EVERETT, Wash. — Over the past few months, Nathan Roberts has witnessed dozens of substitute teachers stumble through their first days at Penny Creek Elementary School.
He’s watched them circle the parking lot outside, wondering whether to leave their car in a visitor or employee spot. He’s encountered subs in the hallway, looking for the library or a place to make copies of classwork. And he’s noticed when they struggle to remember a kid’s name while taking attendance or praising students for good work.
Roberts is a substitute, too, but by now he knows his way around campus. Unlike the other subs — many of them parent volunteers or people looking for a little extra work — he’s a full-time, salaried employee with health benefits and a long-term contract with Everett Public Schools, north of Seattle. In January, the school district hired Roberts and about two dozen other “floaters” as part of a broader effort to improve the quality of substitute teaching and alleviate a staffing crunch that grew dire during this winter’s Covid-19 surge.

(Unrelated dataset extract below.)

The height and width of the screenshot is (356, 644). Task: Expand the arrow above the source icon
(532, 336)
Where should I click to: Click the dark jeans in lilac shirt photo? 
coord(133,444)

“Instead of trying to find a sub every single morning, or bringing in administration, I can step in for the entire week and give those kids some consistency,” Roberts said. “It’s so much better when I actually know the kid’s name and a little bit about their learning style or how to help when they’re struggling.”
Roberts represents one example of how the recent coronavirus wave prompted school districts to reconsider their relationship with — and reliance on — substitute teachers. Much like bus drivers and custodians, substitutes have long been among the lowest-paid workers in education but remain critical to keeping schools open day to day. And they have a significant impact on student learning: Studies have linked teacher absences and uncertified, less trained subs to declines in student achievement.
Even before Covid, the U.S. faced a critical shortage of substitutes. Schools were unable to cover teacher absences some 20 percent of the time in 2018-19, according to the Frontline Research and Learning Institute, a research firm. Black and Hispanic students and students living in poverty were most likely to have to go without substitutes, according to a 2020 study from the Annenberg Institute at Brown University.
Covid made a bad situation worse. Some 95 percent of district leaders reported in a recent survey that the pandemic caused a shortage of substitute teachers. And while the winter’s omicron wave has passed, the substitute staffing crunch isn’t going away.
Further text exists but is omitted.